Началось снова «движение сопротивления» – время отлучения от груди оттягивали, оттягивали «поносиками», болезнями, что охотно поддерживали лагерные врачи, получавшие за это часики и колечки. Кое-кого уличили даже в прикармливании. И тогда терпение майора лопнуло.
– Борисовна! – ворвались однажды ко мне в ясли бабенки с живыми увесистыми свертками. – Принимай наших детей, а то нас сажают «у яму», – так называли в ПФЛ карцер.
Майор сам посетил карцер и распорядился оставленных грудничков только два раза снести матерям в «яму», а затем перевести только на питание пресловутой манкой. Так прошли сутки. Дети выплевывали жесткую кашу на воде, размазывали по мордочкам, не умея ее глотать, орали. Я бегала к майору, умоляла, но матери сидели в «яме».

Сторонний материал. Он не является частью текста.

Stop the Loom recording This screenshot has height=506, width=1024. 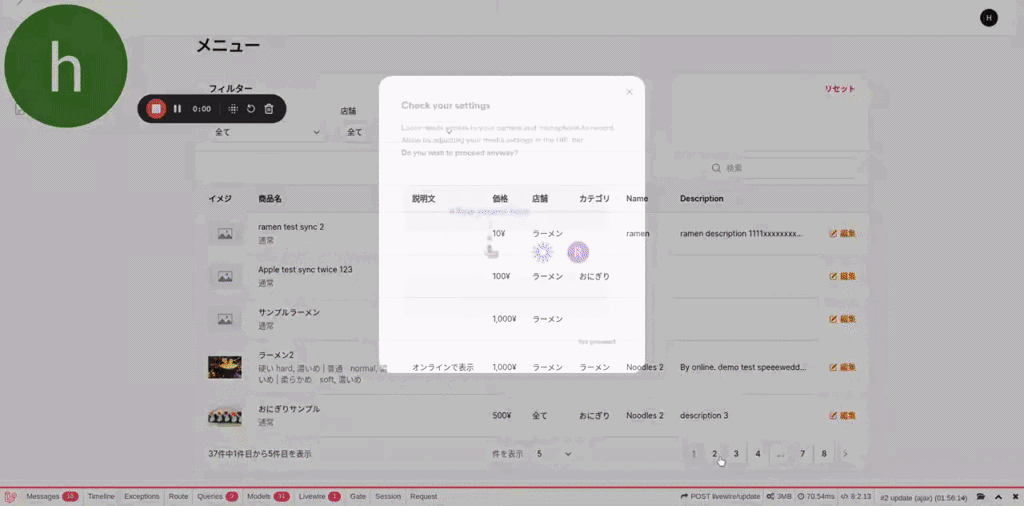156,109
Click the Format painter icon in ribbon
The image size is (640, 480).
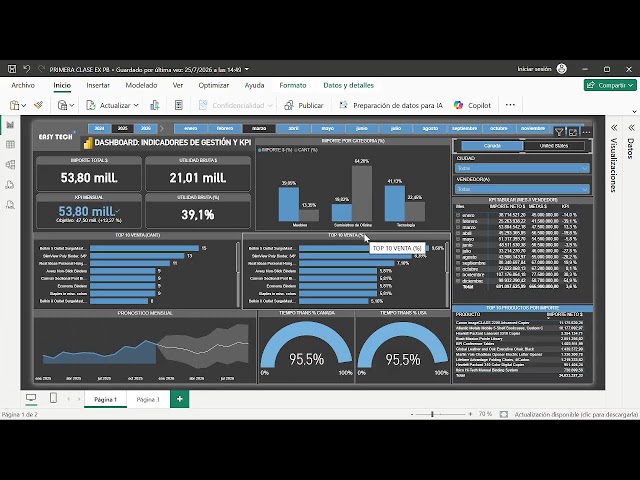pos(39,105)
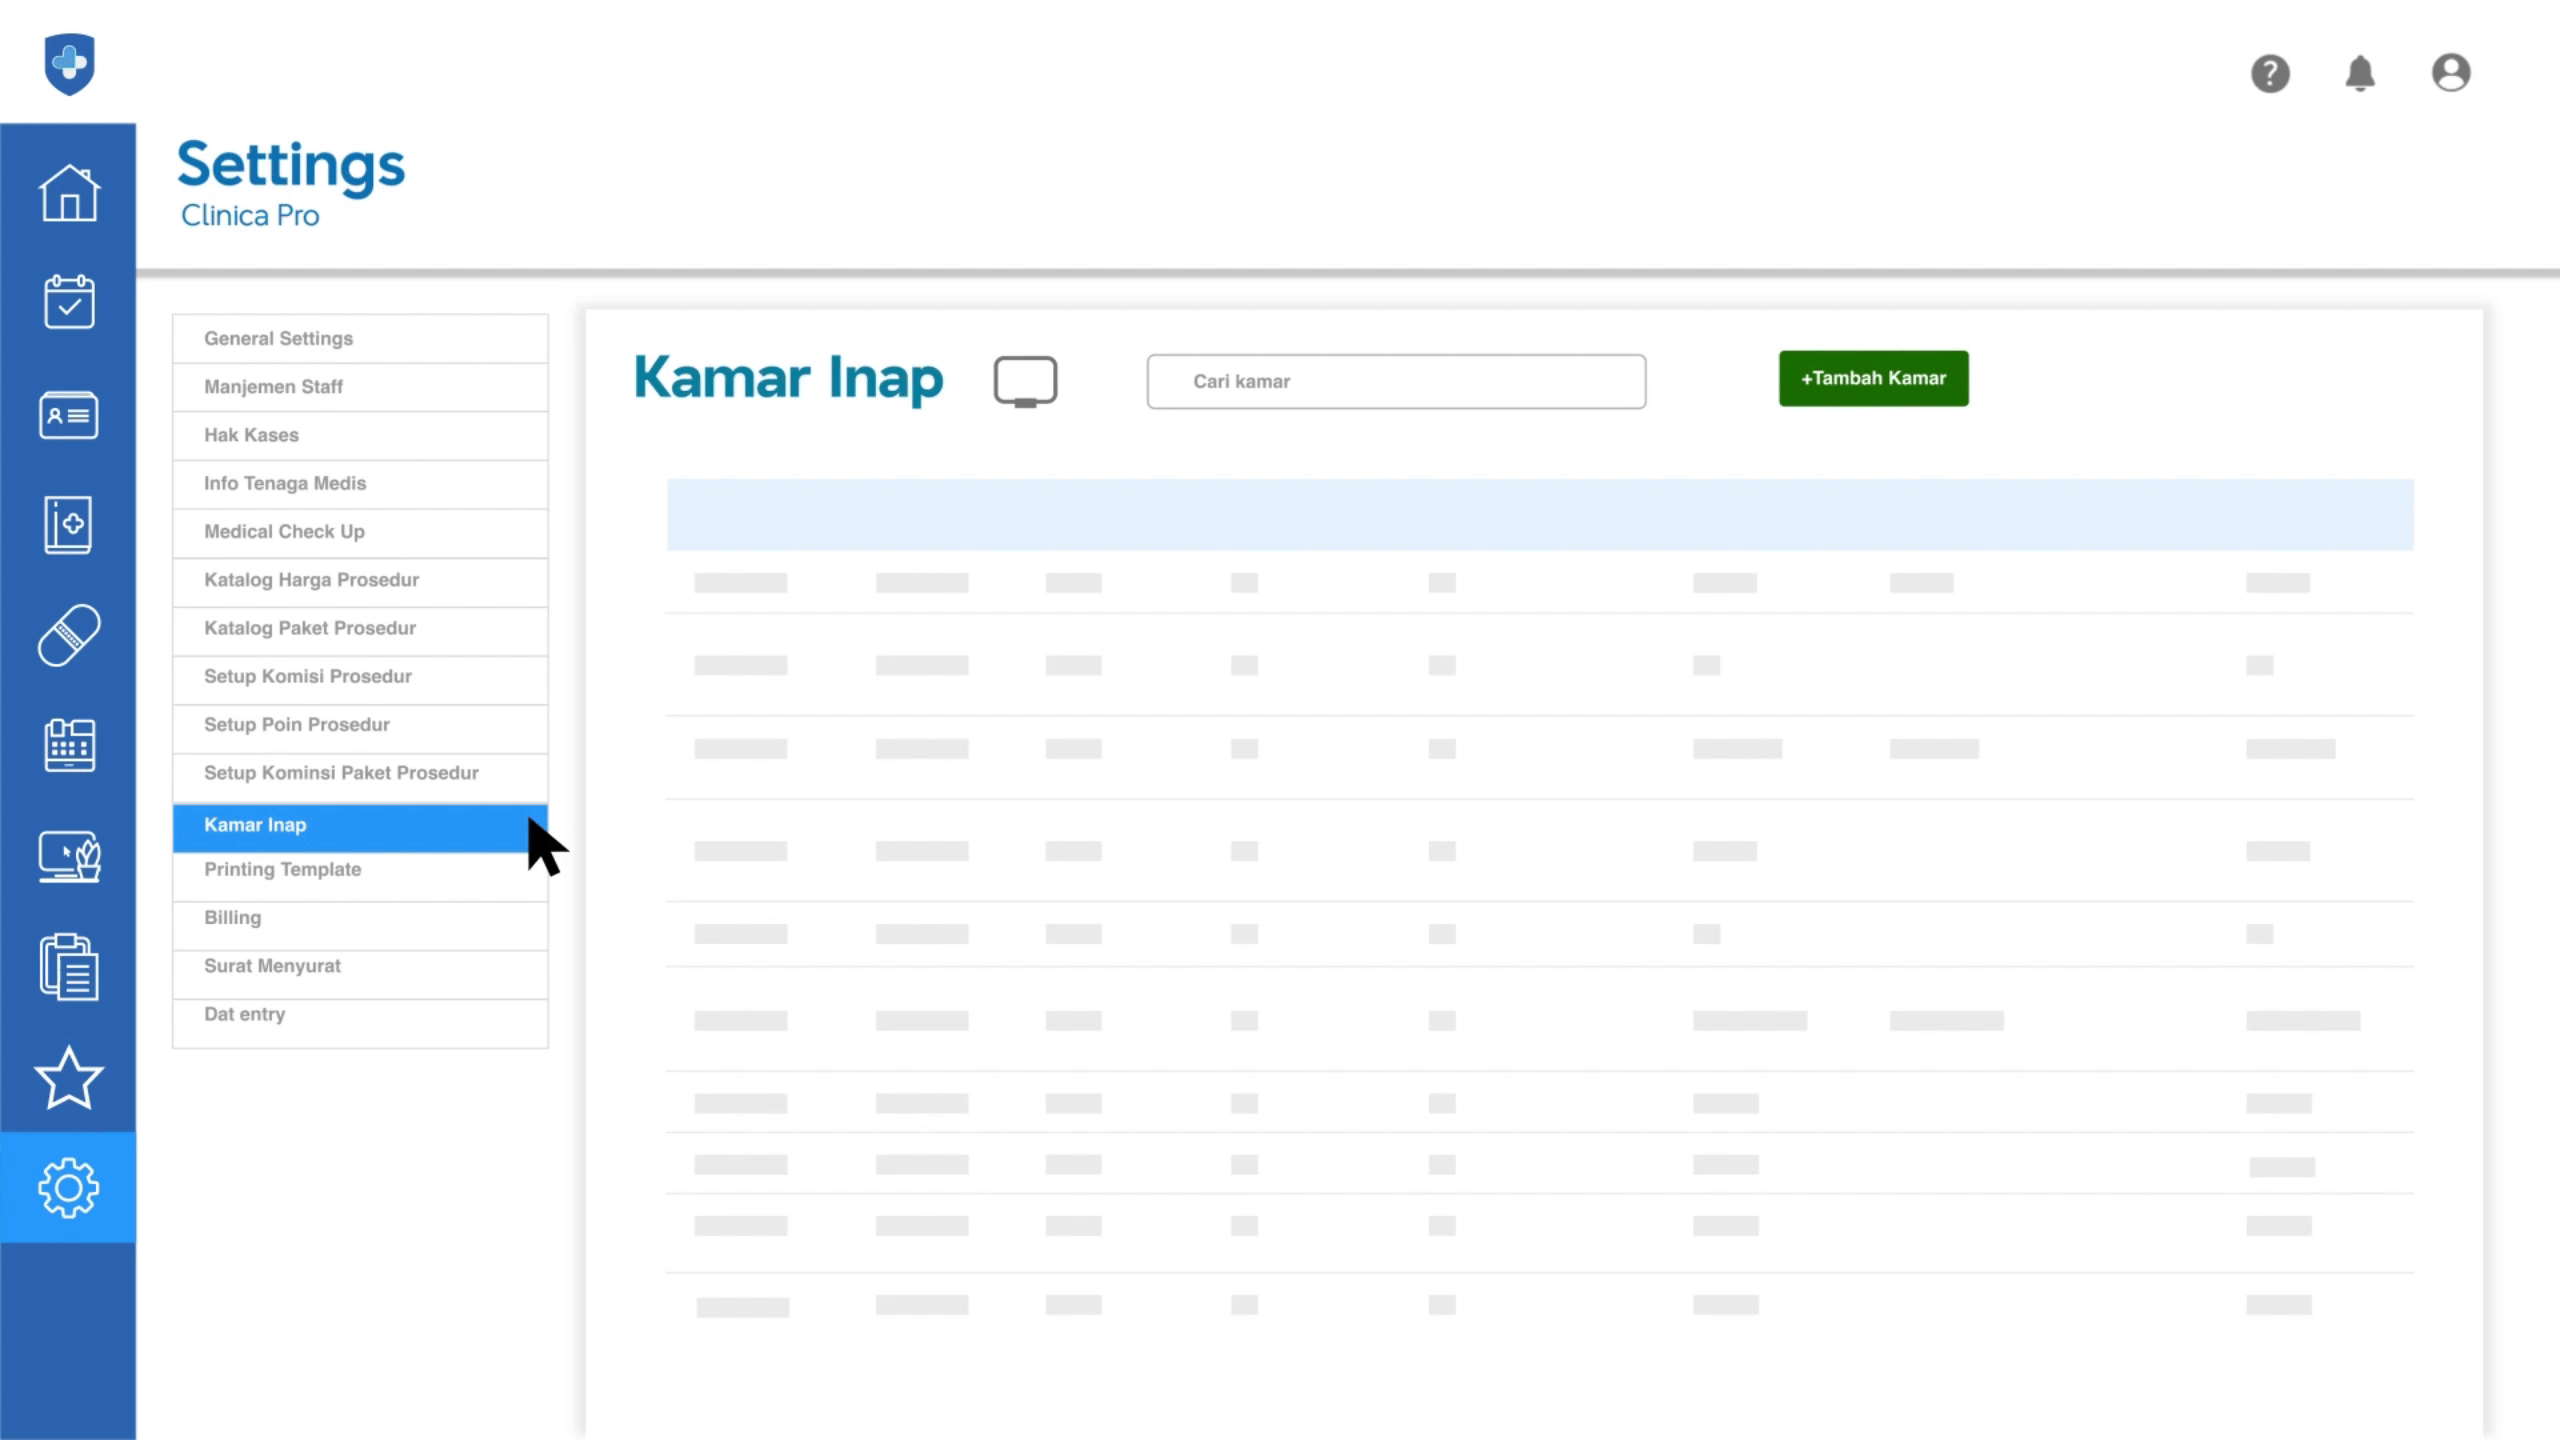Click the clipboard documents sidebar icon

[x=68, y=967]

Солнце уже похолодело по-осеннему, злое, залезало лишь утром в наш ясельный барак. Уже топили «чурочками». Ребятишки сидели на нарах – многие не имели обуви. На горшок бегали в общих громадных чунях. Орали оглушительно новенькие голодные ребятишки. И вдруг застучало, загремело, затопало в сенечках, и с радостными воплями к нам ворвались выпущенные из «ямы» матери. Срывая кофточки и разогревая ладонями напруженные соски, они хватали своих грудничков и кричали:
«На слободу, Борисовна, по чистой нас на слободу!» Много месяцев не видела я таких брызжущих счастьем глаз. Оказывается, вчера вечером был получен приказ: всех матерей с грудными и больными детьми отпустить из ПФЛ по прежним местам жительства.
Тогда же уехала, обливаясь слезами стыда перед взрослыми своими детьми, и мать Кости. Но мать Алика оставили на поселении в Сибири, прикрепленной к шахте. Она была «чуждый элемент» – дочь власовского попа, ее надлежало «проверять трудом». Я потом встречала ее в огромном пришахтном общежитии для нашего «контингента», выпущенных на спецпоселение.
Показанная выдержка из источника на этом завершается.